Task to complete » In the entries below, how many lines contain the string "This"? State the number and nothing else.
*** Stored data Section Begins ***
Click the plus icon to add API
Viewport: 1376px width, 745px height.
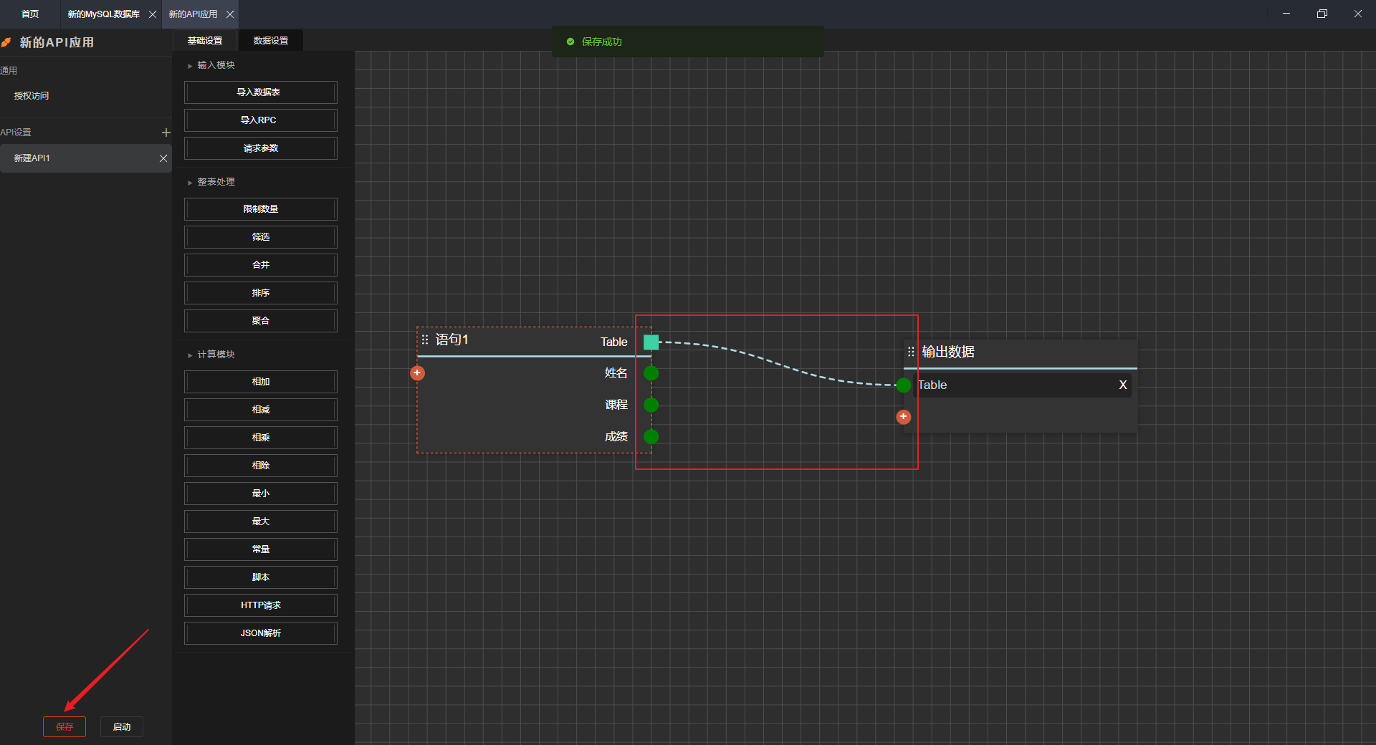coord(166,133)
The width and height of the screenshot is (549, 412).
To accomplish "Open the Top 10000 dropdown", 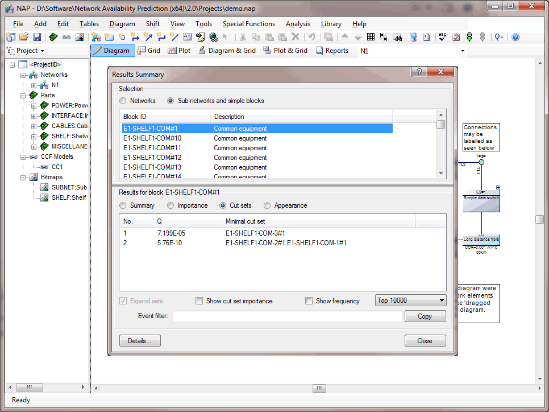I will 410,300.
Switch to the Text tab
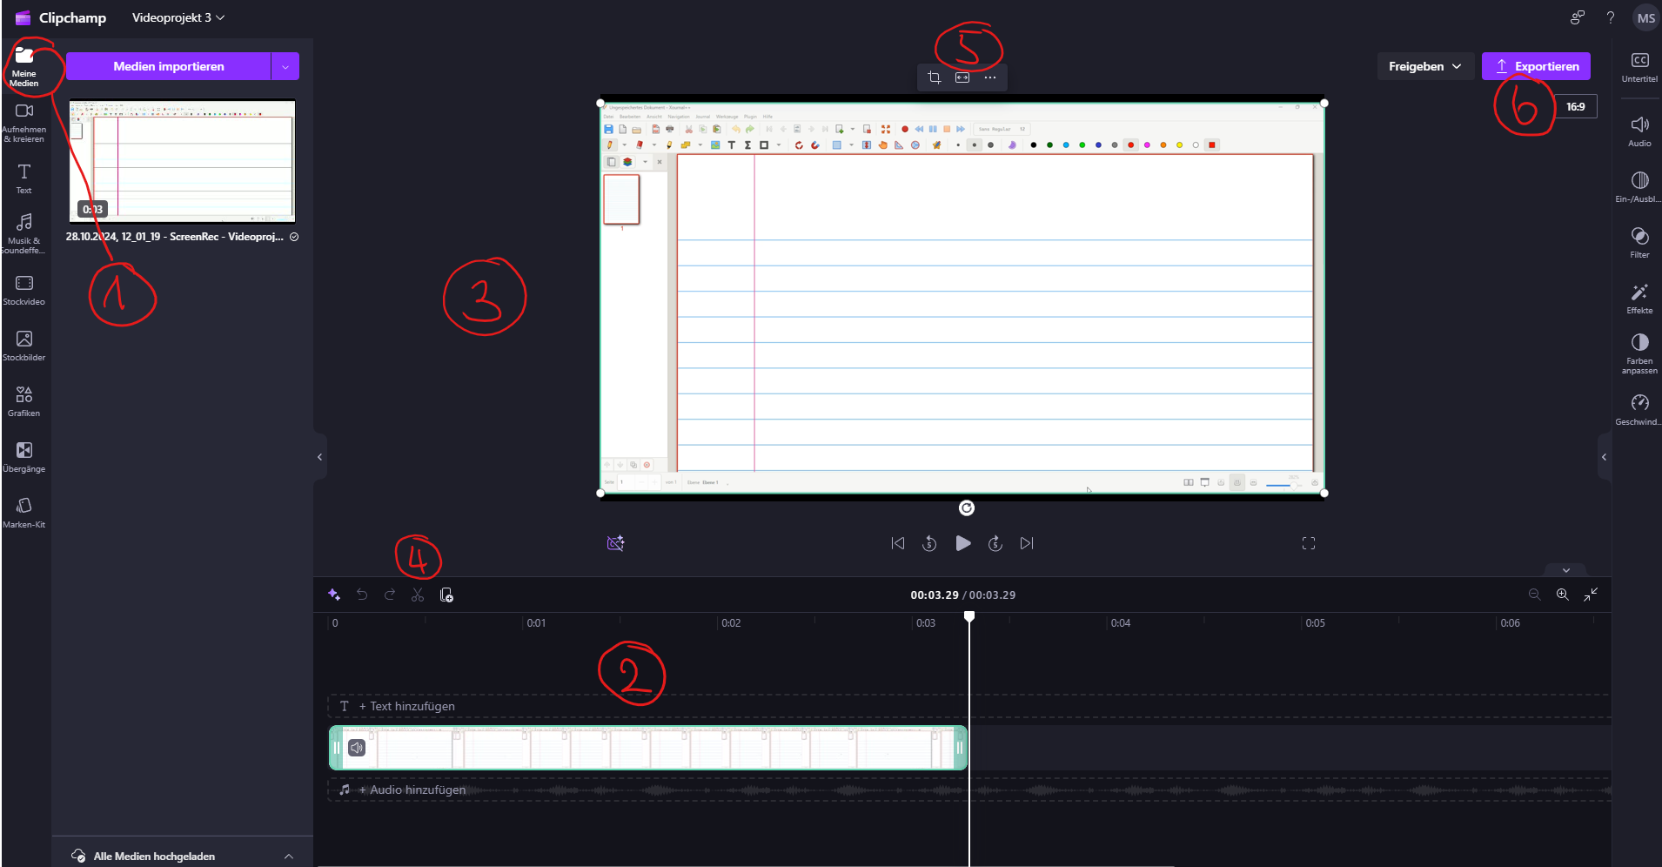 tap(24, 178)
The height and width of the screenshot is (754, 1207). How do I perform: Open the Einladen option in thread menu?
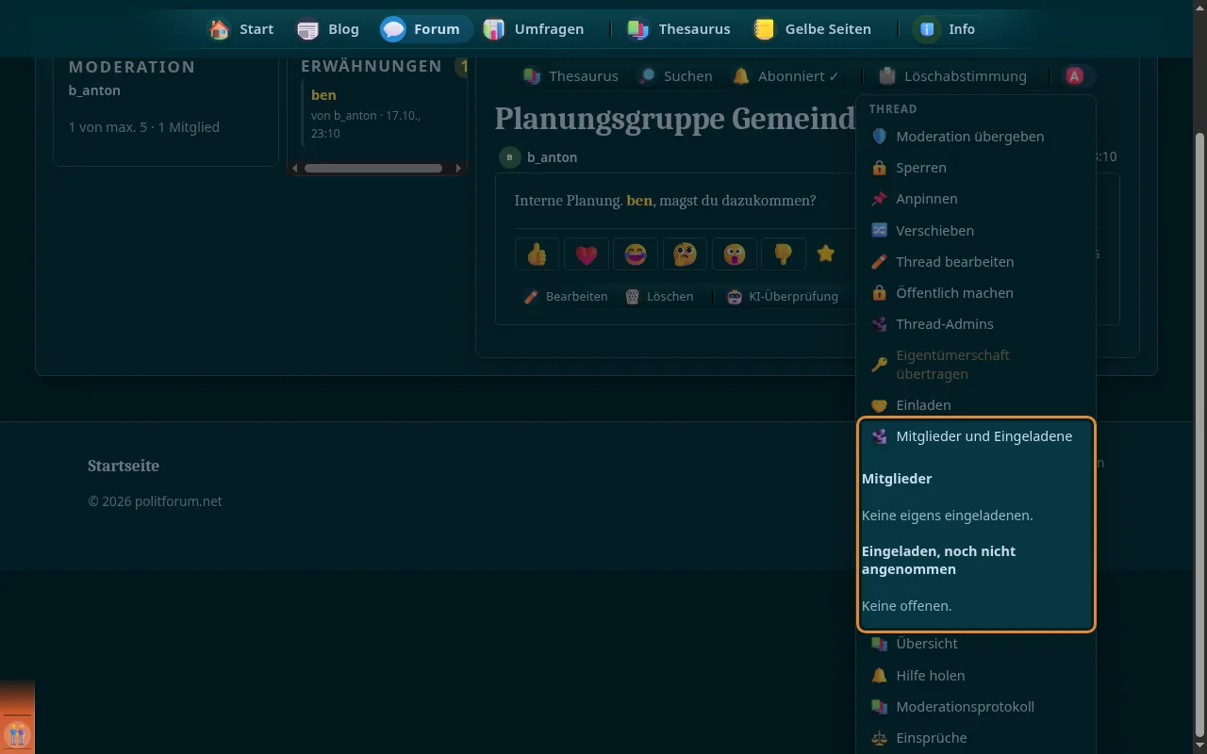click(975, 405)
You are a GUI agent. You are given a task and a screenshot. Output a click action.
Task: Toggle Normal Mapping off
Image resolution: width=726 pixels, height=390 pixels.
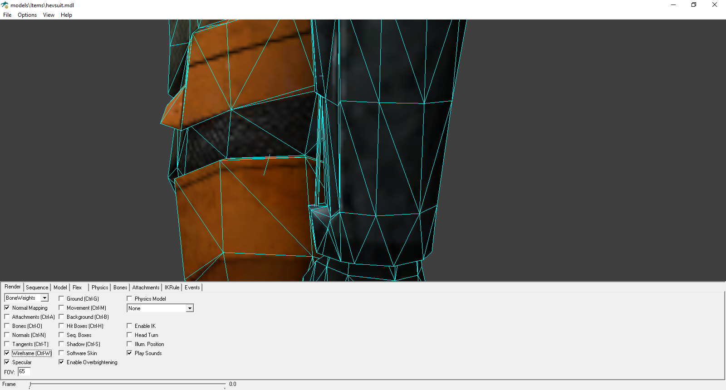[7, 307]
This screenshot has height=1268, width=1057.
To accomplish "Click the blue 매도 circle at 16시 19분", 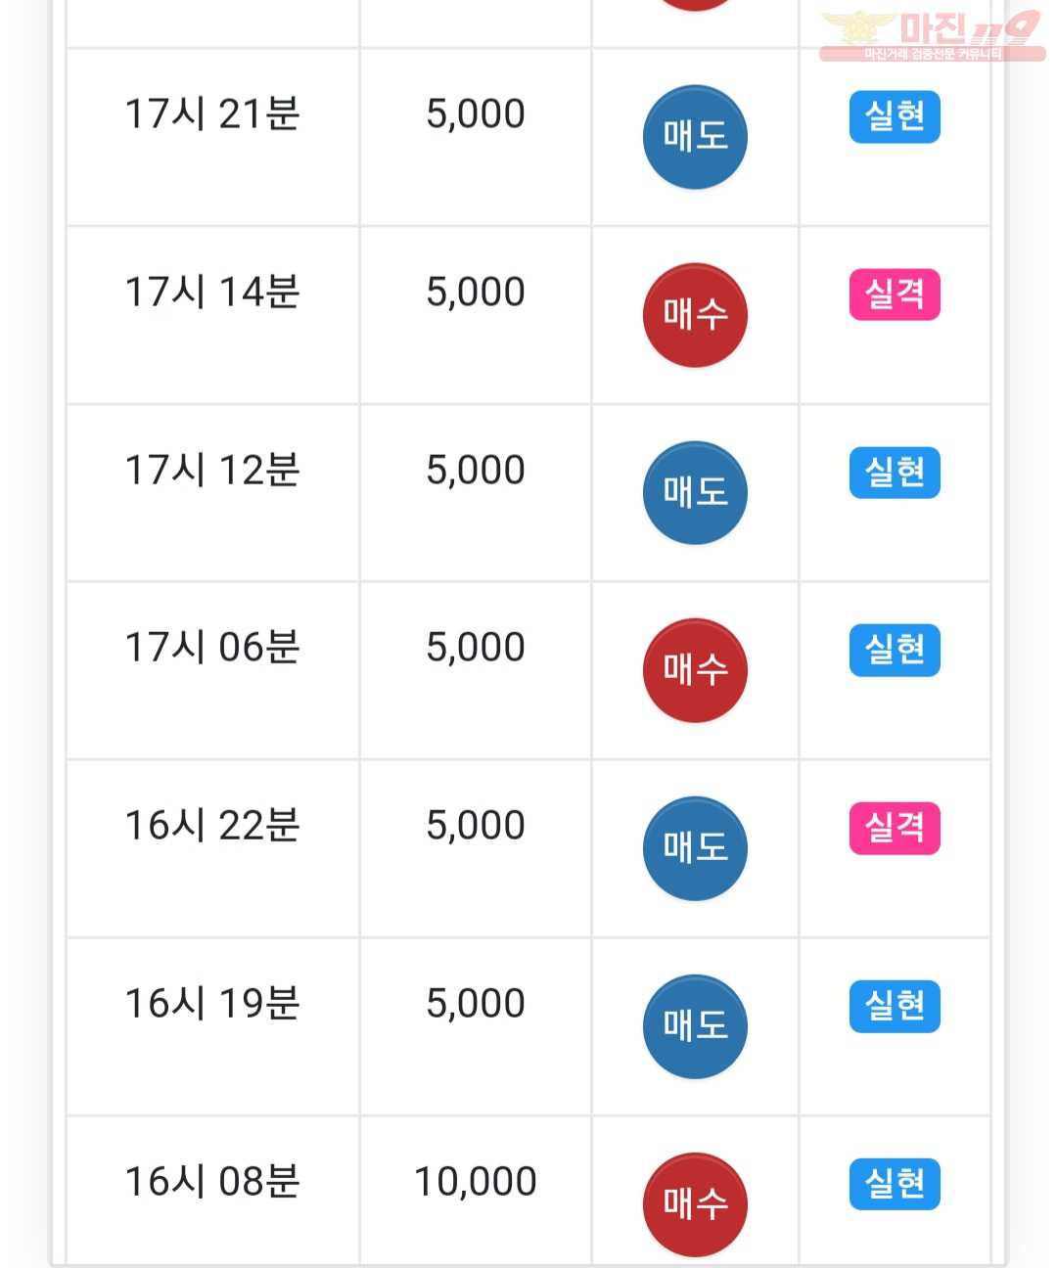I will click(x=695, y=1026).
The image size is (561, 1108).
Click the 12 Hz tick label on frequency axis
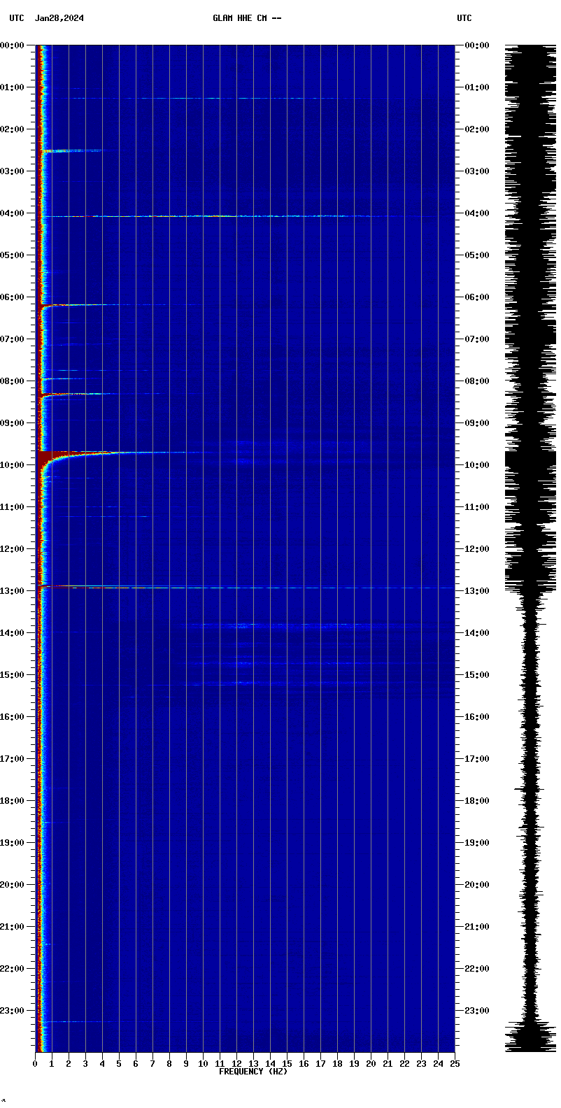[236, 1064]
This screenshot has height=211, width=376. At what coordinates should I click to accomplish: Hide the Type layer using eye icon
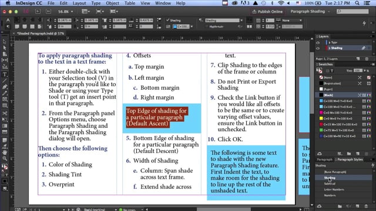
*** Stored data Section Ends ***
Result » 2